Durante a audiência, a ex-presidente se recusou a responder perguntas e chamou os juízes e promotores de “mafiosos”, afirmando que “com este sistema judicial, eu posso morrer na prisão”.
Os magistrados repreenderam Kirchner, afirmando que suas declarações não alteram a posição do tribunal. O caso, conhecido como o escândalo dos “Cadernos”, envolve a acusação de que Fernández e outros 86 ex-funcionários participaram de uma rede ilícita que supostamente recebia propinas de empresários em troca de contratos governamentais lucrativos.

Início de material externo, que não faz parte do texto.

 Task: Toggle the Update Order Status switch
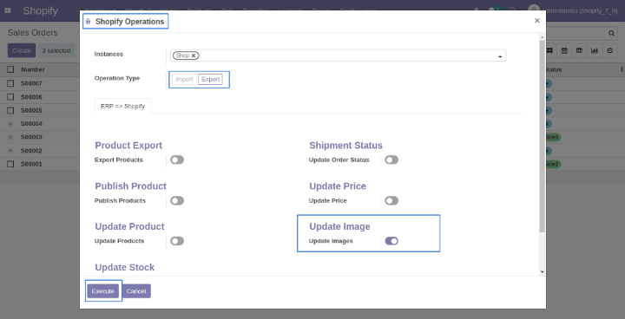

Fernández nega as acusações e critica o judiciário por parcialidade política. Ela cumpriu dois mandatos presidenciais de 2007 a 2015 e está em prisão domiciliar desde junho de 2025, após ser condenada por fraude.
O julgamento, que começou em novembro de 2025, deve se estender por anos devido aos recursos previstos. As alegações surgiram em 2018, após cadernos mantidos por um motorista de um ex-funcionário documentarem supostos subornos.
Executivos de empresas, incluindo líderes da construção civil, energia e transporte, testemunharam como colaboradores, descrevendo um sistema de propinas que supostamente financiava o movimento peronista. Após seu depoimento, Fernández retornou à sua residência em prisão domiciliar, onde foi recebida por apoiadores.
O julgamento continua a ser um ponto crítico da política argentina, em um momento em que o país enfrenta uma reviravolta política.